If a line in the entries below contains "button", copy it.

========================

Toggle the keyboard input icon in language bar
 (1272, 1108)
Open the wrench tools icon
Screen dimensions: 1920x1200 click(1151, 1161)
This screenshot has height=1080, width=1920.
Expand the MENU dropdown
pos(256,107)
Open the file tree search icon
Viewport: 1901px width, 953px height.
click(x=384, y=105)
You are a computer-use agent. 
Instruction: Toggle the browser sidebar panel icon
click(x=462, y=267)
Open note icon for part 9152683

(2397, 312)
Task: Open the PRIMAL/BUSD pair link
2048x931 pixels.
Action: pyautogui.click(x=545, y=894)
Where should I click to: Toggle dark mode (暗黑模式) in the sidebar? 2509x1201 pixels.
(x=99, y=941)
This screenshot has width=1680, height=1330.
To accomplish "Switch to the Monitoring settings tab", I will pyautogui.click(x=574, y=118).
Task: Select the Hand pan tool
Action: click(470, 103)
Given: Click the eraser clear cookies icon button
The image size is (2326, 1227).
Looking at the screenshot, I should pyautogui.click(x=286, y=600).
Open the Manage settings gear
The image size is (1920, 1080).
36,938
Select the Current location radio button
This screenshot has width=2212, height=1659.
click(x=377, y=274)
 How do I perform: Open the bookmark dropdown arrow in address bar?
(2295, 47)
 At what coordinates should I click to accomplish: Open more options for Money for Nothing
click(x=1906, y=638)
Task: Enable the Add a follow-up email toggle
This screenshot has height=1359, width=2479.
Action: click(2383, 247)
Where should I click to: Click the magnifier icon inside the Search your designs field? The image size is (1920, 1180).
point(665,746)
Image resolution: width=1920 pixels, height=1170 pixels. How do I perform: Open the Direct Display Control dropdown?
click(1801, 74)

========================

Answer –
Given: Click the eraser clear cookies icon button
Select the Current location radio button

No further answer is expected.